_YOUR ASSIGNMENT_
Make an exact copy of the records, omitting all images.

━━━━━━

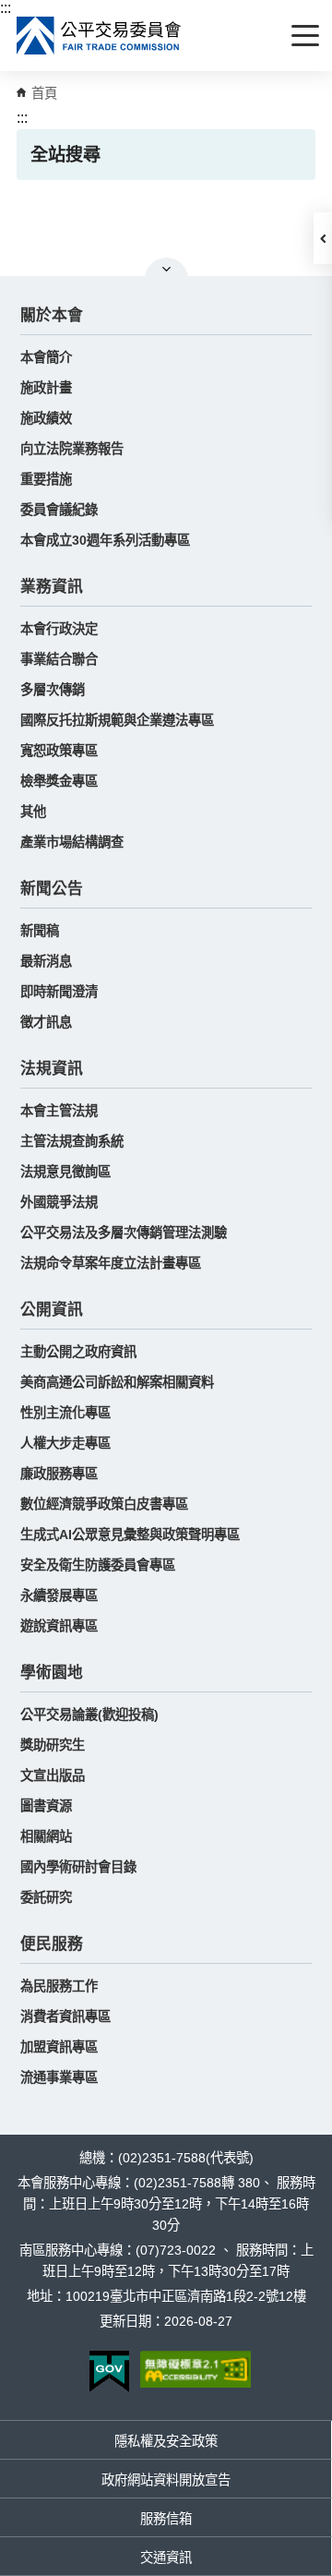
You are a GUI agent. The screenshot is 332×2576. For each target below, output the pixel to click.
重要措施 (46, 479)
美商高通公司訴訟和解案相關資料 (117, 1382)
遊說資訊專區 (59, 1626)
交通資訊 (166, 2557)
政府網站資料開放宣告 (166, 2480)
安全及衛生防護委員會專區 (97, 1565)
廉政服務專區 (59, 1473)
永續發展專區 (59, 1595)
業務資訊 (51, 587)
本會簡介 (46, 357)
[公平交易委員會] (100, 35)
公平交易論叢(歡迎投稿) (89, 1714)
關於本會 (51, 315)
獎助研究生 (52, 1745)
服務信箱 (166, 2518)
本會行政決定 (59, 628)
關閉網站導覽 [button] (166, 269)
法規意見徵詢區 (65, 1171)
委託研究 (46, 1897)
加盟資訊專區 (59, 2047)
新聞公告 (51, 888)
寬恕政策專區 (59, 750)
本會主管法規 (59, 1110)
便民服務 (51, 1944)
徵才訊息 (46, 1022)
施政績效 (46, 418)
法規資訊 (51, 1068)
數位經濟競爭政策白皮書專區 (104, 1504)
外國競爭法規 (59, 1202)
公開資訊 (51, 1309)
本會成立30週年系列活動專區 (105, 540)
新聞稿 (39, 930)
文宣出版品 (52, 1775)
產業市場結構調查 (72, 842)
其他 (33, 811)
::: (5, 8)
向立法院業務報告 (72, 448)
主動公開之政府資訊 (78, 1351)
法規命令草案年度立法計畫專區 (110, 1263)
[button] (323, 238)
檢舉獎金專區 (59, 781)
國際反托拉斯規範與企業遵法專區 (117, 720)
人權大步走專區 (65, 1443)
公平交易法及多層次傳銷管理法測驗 (123, 1232)
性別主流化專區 (65, 1412)
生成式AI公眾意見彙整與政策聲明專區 (130, 1534)
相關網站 (46, 1836)
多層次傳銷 (52, 689)
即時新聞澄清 (59, 991)
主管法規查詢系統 (72, 1141)
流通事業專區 (59, 2077)
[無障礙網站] (195, 2369)
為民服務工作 (59, 1986)
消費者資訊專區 (65, 2016)
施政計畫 (46, 387)
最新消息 (46, 961)
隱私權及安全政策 (166, 2441)
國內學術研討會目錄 (78, 1867)
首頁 (44, 93)
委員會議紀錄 (59, 509)
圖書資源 (46, 1806)
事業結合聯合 (59, 659)
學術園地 (51, 1672)
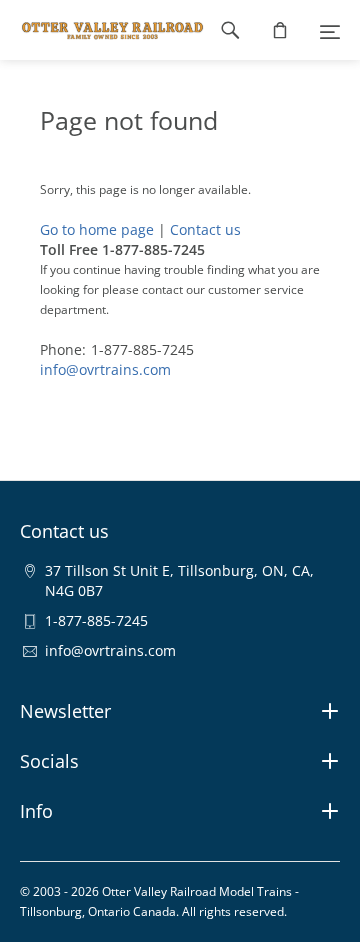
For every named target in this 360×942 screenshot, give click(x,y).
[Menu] (330, 30)
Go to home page (97, 229)
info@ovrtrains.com (105, 369)
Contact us (205, 229)
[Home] (102, 30)
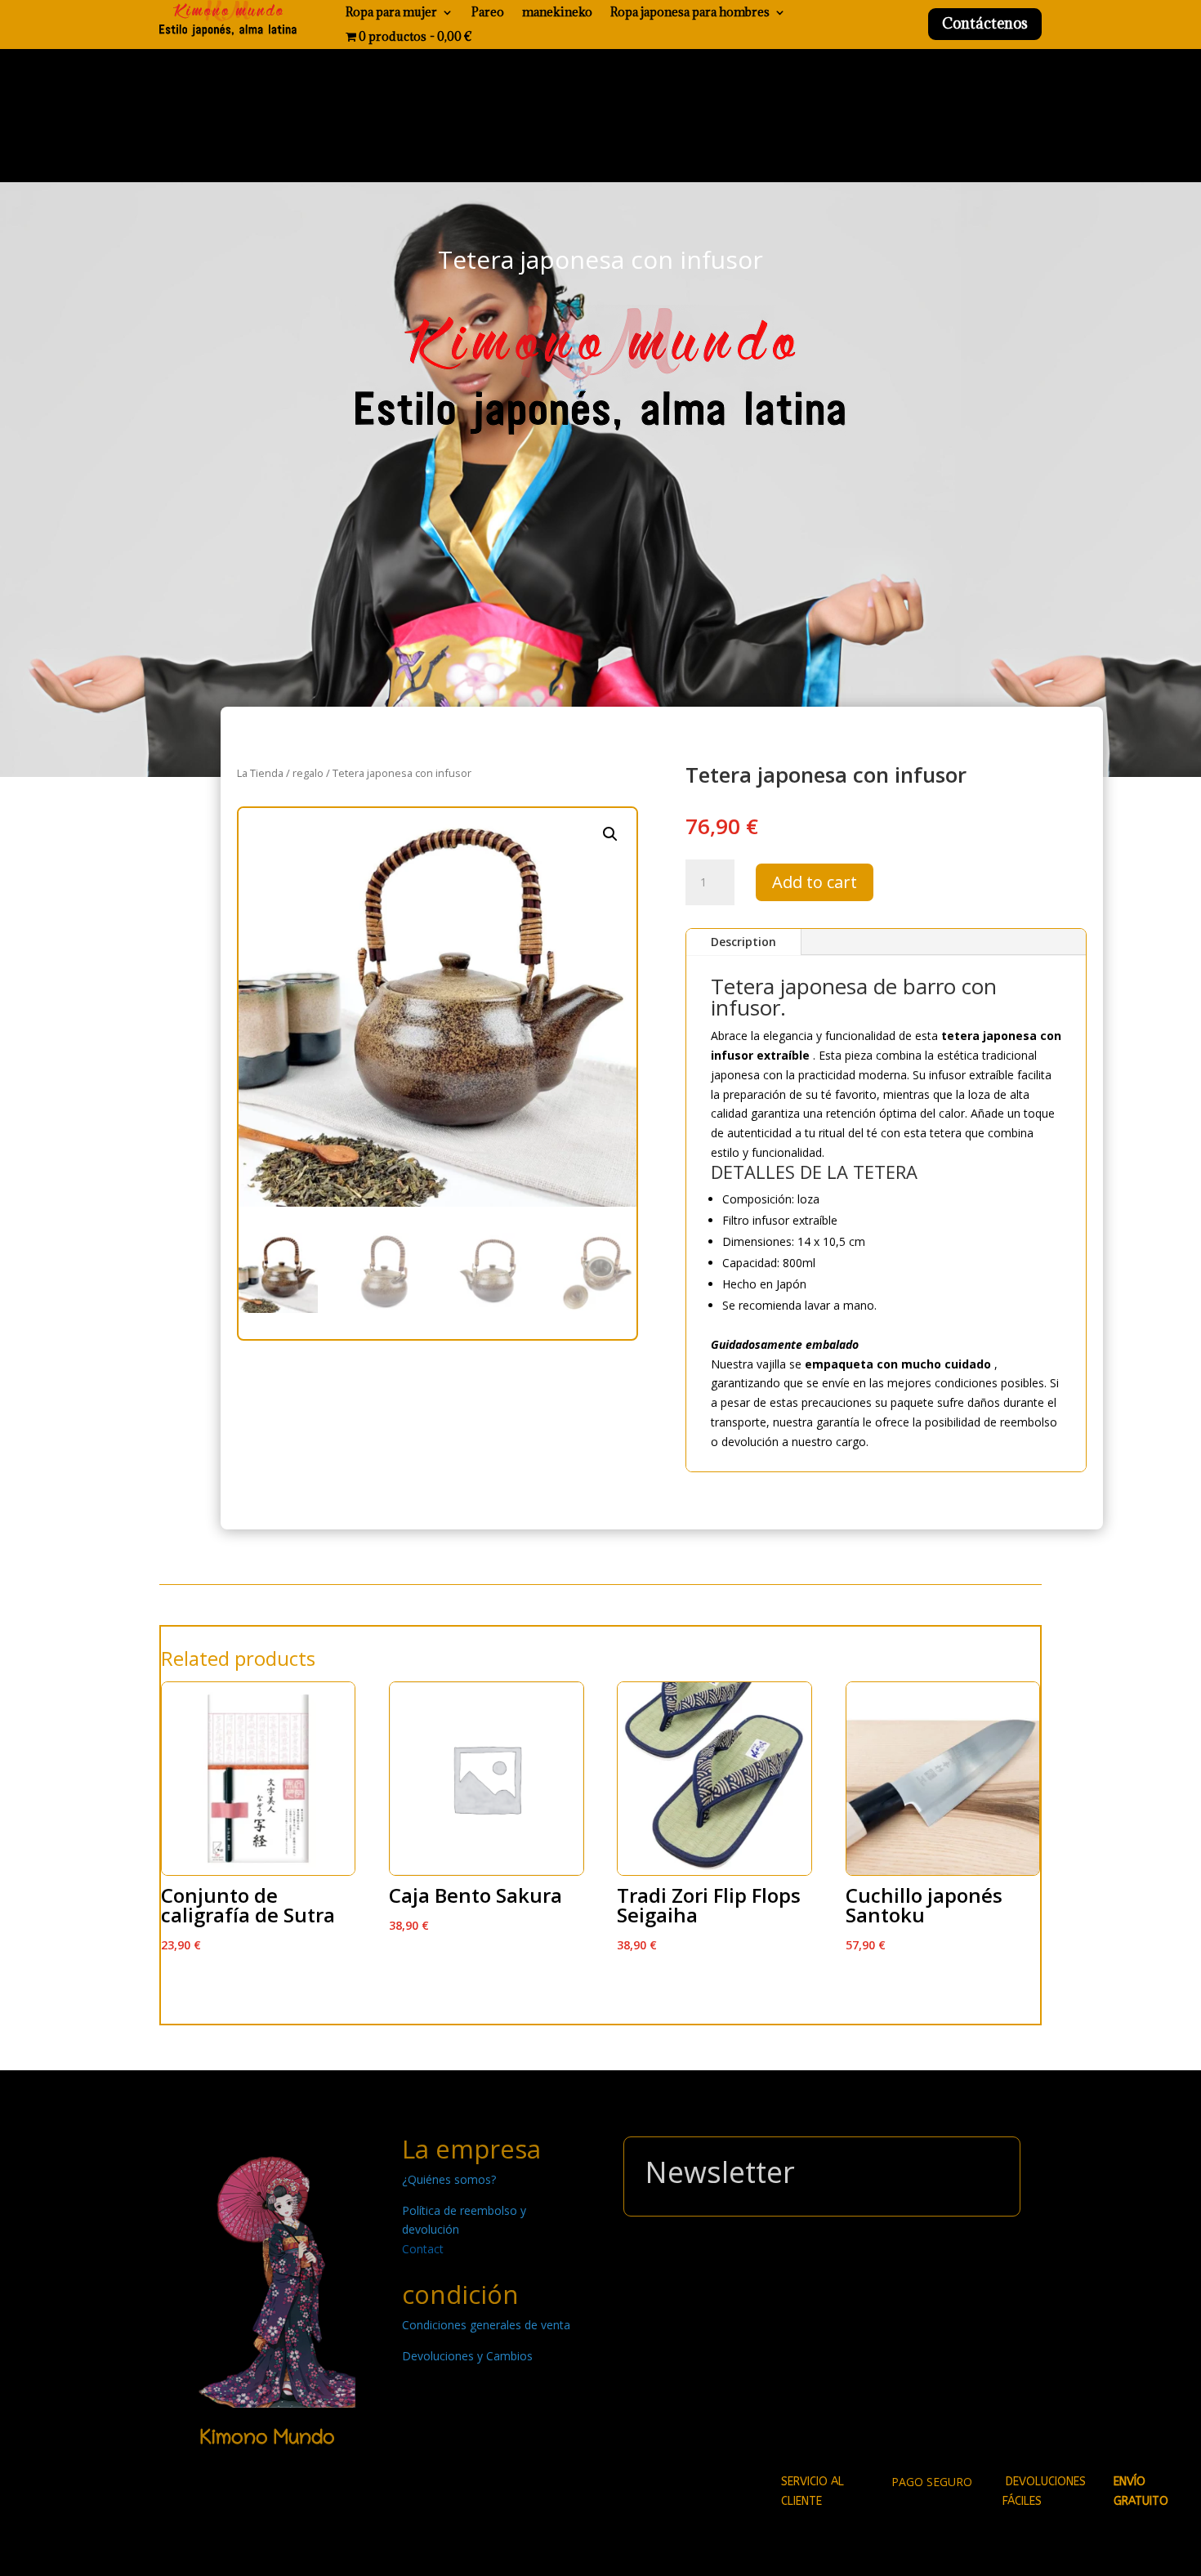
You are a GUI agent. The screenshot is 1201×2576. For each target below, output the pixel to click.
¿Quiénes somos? (449, 2179)
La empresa (471, 2149)
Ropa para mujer (391, 13)
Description (743, 941)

━━━━━━

_OUTPUT_
You are a GUI agent. The screenshot is 332×2576. For each target below, output the pixel to click.
重要措施 (46, 479)
美商高通公司訴訟和解案相關資料 (117, 1382)
遊說資訊專區 (59, 1626)
交通資訊 (166, 2557)
政府網站資料開放宣告 (166, 2480)
安全及衛生防護委員會專區 (97, 1565)
廉政服務專區 (59, 1473)
永續發展專區 (59, 1595)
業務資訊 (51, 587)
本會簡介 (46, 357)
[公平交易委員會] (100, 35)
公平交易論叢(歡迎投稿) (89, 1714)
關於本會 (51, 315)
獎助研究生 (52, 1745)
服務信箱 (166, 2518)
本會行政決定 (59, 628)
關閉網站導覽 [button] (166, 269)
法規意見徵詢區 (65, 1171)
委託研究 (46, 1897)
加盟資訊專區 (59, 2047)
新聞公告 (51, 888)
寬恕政策專區 (59, 750)
本會主管法規 (59, 1110)
便民服務 (51, 1944)
徵才訊息 (46, 1022)
施政績效 (46, 418)
法規資訊 (51, 1068)
數位經濟競爭政策白皮書專區 (104, 1504)
外國競爭法規 (59, 1202)
公開資訊 (51, 1309)
本會成立30週年系列活動專區 (105, 540)
新聞稿 (39, 930)
文宣出版品 (52, 1775)
產業市場結構調查 (72, 842)
其他 (33, 811)
::: (5, 8)
向立法院業務報告 (72, 448)
主動公開之政府資訊 (78, 1351)
法規命令草案年度立法計畫專區 (110, 1263)
[button] (323, 238)
檢舉獎金專區 (59, 781)
國際反托拉斯規範與企業遵法專區 (117, 720)
人權大步走專區 (65, 1443)
公平交易法及多層次傳銷管理法測驗 (123, 1232)
性別主流化專區 (65, 1412)
生成式AI公眾意見彙整與政策聲明專區 (130, 1534)
相關網站 (46, 1836)
多層次傳銷 (52, 689)
即時新聞澄清 (59, 991)
主管法規查詢系統 (72, 1141)
流通事業專區 (59, 2077)
[無障礙網站] (195, 2369)
為民服務工作 (59, 1986)
消費者資訊專區 (65, 2016)
施政計畫 (46, 387)
最新消息 (46, 961)
隱私權及安全政策 (166, 2441)
國內學術研討會目錄 (78, 1867)
首頁 (44, 93)
委員會議紀錄 (59, 509)
圖書資源 (46, 1806)
事業結合聯合 (59, 659)
學術園地 (51, 1672)
For every named target in this 360×942 screenshot, give click(x,y).
[Menu] (330, 30)
Go to home page (97, 229)
info@ovrtrains.com (105, 369)
Contact us (205, 229)
[Home] (102, 30)
You are a GUI agent. The screenshot is 1201×2576. For each target below, output the pixel to click.
¿Quiénes somos? (449, 2179)
La empresa (471, 2149)
Ropa para mujer (391, 13)
Description (743, 941)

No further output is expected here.